#### Task instructions
What are the lines, word for word, from the line with "The width and height of the screenshot is (967, 544)." up to and including the line with "Screen dimensions: 534x278" in the records below? Omit the pictures.

■ ■ ■ ■ ■

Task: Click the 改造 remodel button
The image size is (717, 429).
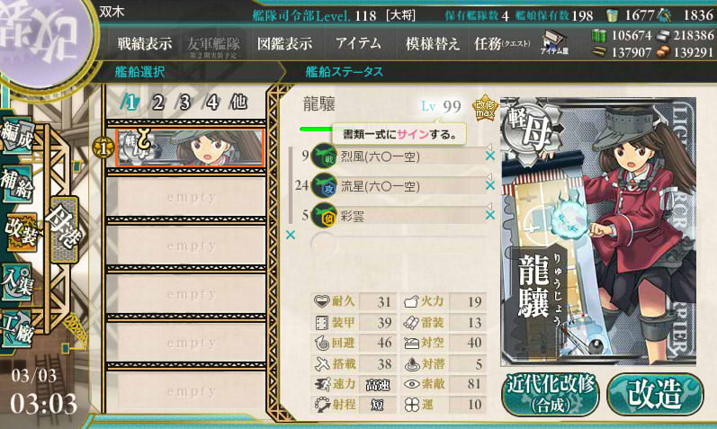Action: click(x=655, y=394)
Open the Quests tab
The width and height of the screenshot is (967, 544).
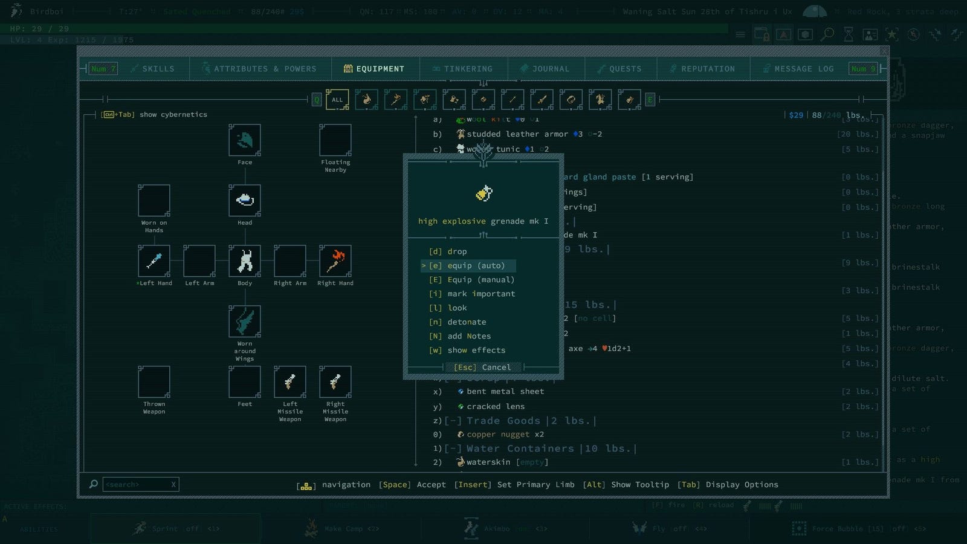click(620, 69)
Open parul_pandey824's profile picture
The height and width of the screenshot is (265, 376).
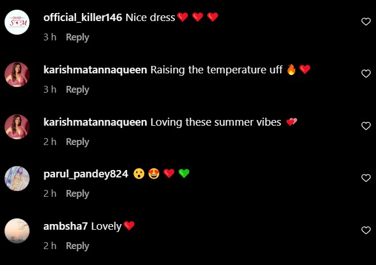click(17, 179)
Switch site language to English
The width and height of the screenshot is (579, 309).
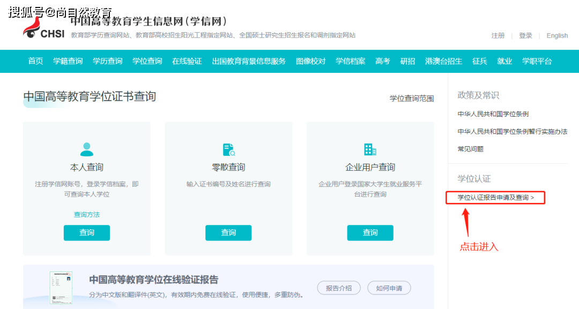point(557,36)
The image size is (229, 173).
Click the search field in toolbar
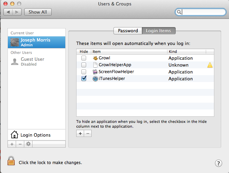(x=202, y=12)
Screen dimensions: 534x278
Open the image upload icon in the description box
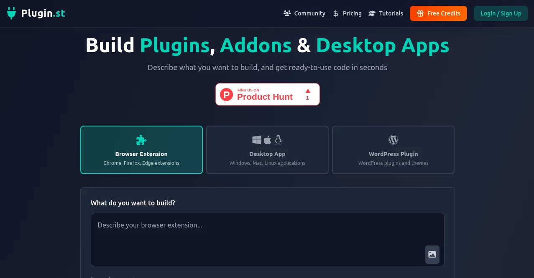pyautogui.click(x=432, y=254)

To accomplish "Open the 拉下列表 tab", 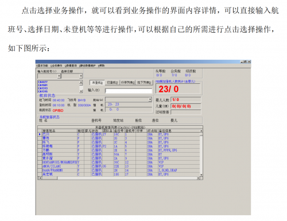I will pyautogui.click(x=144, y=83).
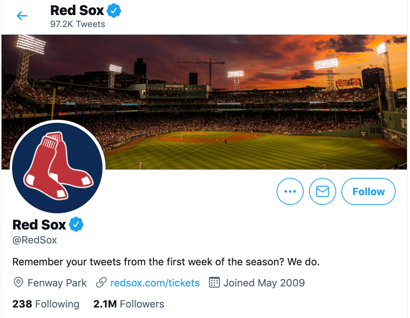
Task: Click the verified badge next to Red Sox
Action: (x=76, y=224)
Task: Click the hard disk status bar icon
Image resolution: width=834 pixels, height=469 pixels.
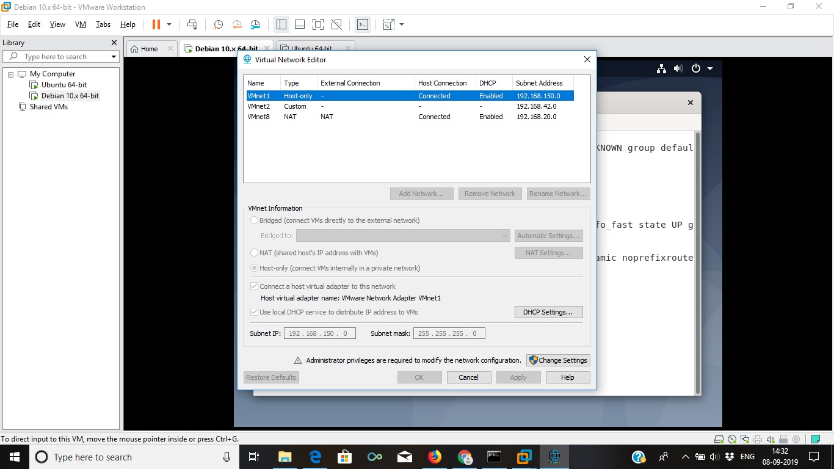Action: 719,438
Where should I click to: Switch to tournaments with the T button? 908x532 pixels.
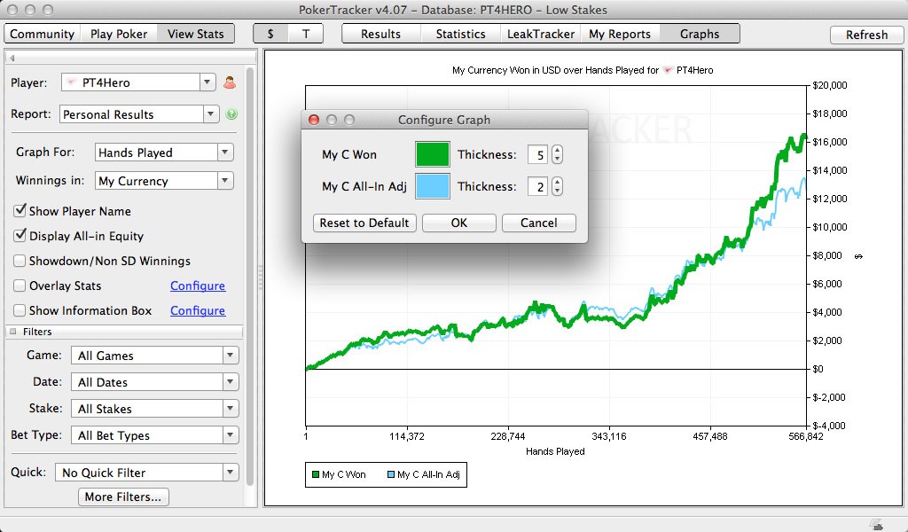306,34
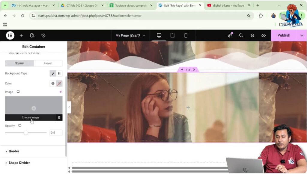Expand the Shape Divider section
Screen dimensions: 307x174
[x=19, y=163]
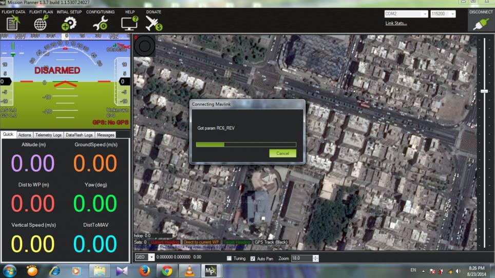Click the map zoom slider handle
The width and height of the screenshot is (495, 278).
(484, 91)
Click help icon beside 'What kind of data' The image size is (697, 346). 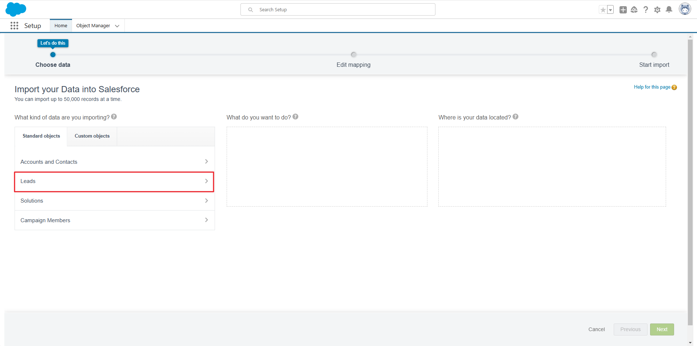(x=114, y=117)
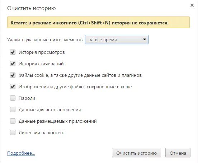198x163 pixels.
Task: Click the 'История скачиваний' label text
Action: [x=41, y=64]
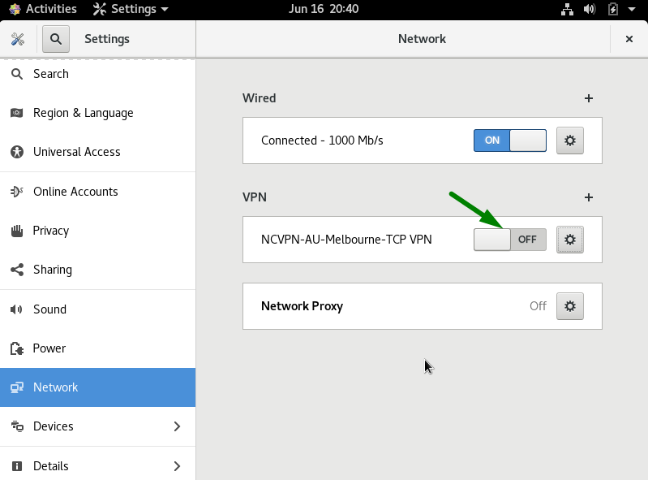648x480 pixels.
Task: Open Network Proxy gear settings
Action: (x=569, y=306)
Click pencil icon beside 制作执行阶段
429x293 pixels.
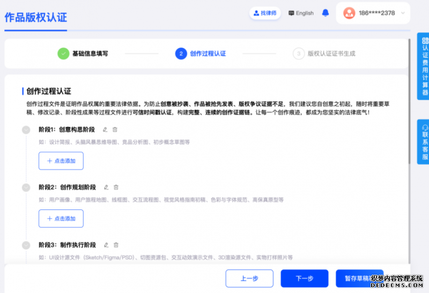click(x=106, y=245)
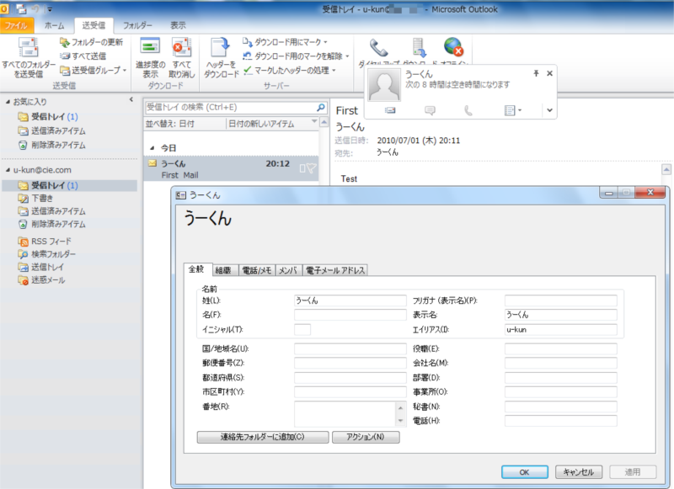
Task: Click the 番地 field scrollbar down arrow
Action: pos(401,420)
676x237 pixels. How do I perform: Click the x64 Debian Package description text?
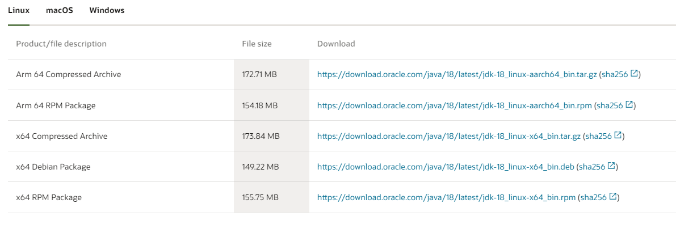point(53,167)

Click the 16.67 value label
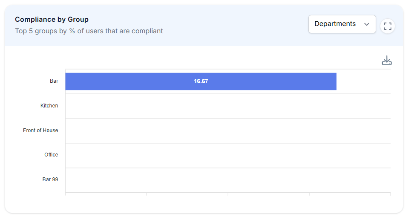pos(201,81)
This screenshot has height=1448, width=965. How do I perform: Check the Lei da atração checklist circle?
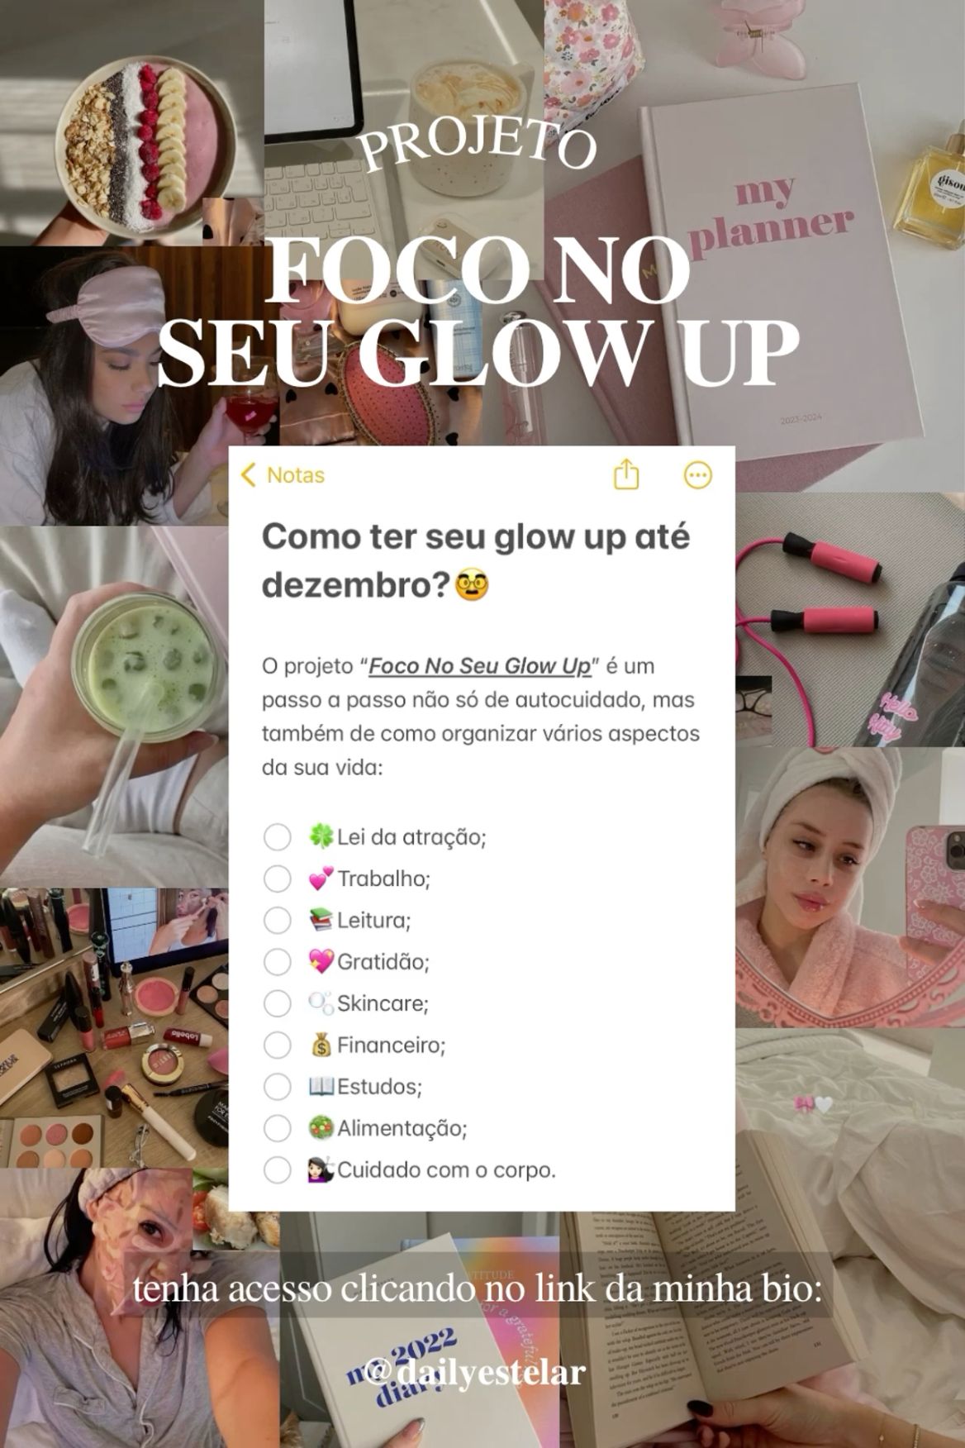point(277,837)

■ ■ ■ ■ ■

#### Solution
The width and height of the screenshot is (967, 544).
click(620, 69)
Open parul_pandey824's profile picture
The height and width of the screenshot is (265, 376).
click(17, 179)
Switch site language to English
The width and height of the screenshot is (579, 309).
point(557,36)
The image size is (229, 173).
Click the search field in toolbar
(x=202, y=12)
Screen dimensions: 534x278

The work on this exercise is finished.